4. Keep an eye on the Halfman. Peter Dinklage plays one of the most unapologetically lecherous, spoiled, untrustworthy and drunken lords in Westeros. He steals every single scene in which he appears. I have no idea if or when he gets killed off, but enjoy his moments, for he provides much needed and perfectly timed comic relief.
To Read or Not To Read
That is the question. As I said, I read half of the first book. I know just where the series passed me. I don’t think there is any necessity whatsoever to have read the books to enjoy the series and in fact you might enjoy it more if you haven’t. So many unexpected things happen, I was a little pissed just because of the few things I knew ahead of time. If you have read the books, it might be fun to see them brought to life, but it definitely takes away some of the suspense. I understand that season 5 is where the series finally is forced to go off on its own, since they will have caught up with the books. That should be interesting.

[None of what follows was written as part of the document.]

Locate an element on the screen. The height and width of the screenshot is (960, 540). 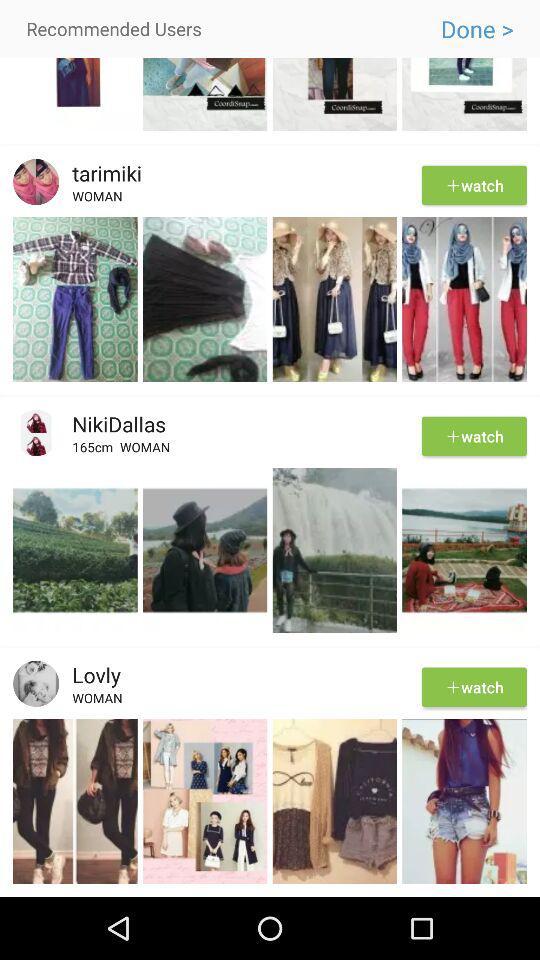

In the end, my advice is to rent or buy, then binge to your heart’s content (within reason of course – please take time to eat, sleep and relieve yourselves). Game of Thrones is an endlessly complex, fascinating series that HBO can be proud of – I’m looking forward to finishing season 2 and moving on to season 3 tonight. If you don’t have or use a rental service – just buy season 1. You won’t be sorry.